■ Input data:
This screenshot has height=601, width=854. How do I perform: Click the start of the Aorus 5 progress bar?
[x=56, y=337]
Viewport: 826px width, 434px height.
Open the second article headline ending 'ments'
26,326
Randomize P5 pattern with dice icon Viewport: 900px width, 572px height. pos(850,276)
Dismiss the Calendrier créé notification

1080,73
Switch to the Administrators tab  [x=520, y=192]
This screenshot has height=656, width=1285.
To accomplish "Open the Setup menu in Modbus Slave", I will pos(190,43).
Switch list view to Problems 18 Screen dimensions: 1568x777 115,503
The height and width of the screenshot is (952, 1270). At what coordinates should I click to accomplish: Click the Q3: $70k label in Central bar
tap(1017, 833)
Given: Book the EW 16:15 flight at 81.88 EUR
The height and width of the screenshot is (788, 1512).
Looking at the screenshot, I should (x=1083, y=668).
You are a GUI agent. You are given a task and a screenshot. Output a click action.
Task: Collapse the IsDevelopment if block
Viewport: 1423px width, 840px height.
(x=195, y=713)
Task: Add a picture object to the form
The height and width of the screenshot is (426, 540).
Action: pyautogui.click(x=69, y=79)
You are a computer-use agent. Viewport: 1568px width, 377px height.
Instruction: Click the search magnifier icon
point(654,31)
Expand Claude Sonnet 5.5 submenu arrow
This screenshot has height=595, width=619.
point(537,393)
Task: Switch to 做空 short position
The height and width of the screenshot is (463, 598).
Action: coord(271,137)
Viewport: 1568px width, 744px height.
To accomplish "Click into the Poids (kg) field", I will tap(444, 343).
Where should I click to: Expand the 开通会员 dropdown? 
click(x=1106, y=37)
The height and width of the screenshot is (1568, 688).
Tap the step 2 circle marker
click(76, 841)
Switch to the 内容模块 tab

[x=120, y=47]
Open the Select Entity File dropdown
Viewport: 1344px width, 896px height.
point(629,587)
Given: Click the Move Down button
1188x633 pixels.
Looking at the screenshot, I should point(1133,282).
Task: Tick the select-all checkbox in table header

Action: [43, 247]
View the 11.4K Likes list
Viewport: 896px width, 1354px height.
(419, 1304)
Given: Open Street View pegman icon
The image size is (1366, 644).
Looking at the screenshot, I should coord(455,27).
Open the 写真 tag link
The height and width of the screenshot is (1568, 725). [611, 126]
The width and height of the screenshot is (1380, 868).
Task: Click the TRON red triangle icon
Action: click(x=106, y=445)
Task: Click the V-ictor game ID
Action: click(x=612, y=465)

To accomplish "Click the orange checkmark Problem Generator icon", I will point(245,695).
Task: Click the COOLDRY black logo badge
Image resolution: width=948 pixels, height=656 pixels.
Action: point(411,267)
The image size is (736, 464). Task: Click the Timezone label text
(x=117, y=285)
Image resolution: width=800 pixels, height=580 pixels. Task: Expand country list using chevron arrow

■ Problem description: Copy the records above exactly, beginning at the line that contains "Expand Claude Sonnet 5.5 submenu arrow" and stopping after the line that contains "Open the Select Entity File dropdown".

■ Output below:
Expand Claude Sonnet 5.5 submenu arrow
This screenshot has height=595, width=619.
point(537,393)
Task: Switch to 做空 short position
The height and width of the screenshot is (463, 598).
Action: coord(271,137)
Viewport: 1568px width, 744px height.
To accomplish "Click into the Poids (kg) field", I will tap(444, 343).
Where should I click to: Expand the 开通会员 dropdown? 
click(x=1106, y=37)
The height and width of the screenshot is (1568, 688).
Tap the step 2 circle marker
click(76, 841)
Switch to the 内容模块 tab

[x=120, y=47]
Open the Select Entity File dropdown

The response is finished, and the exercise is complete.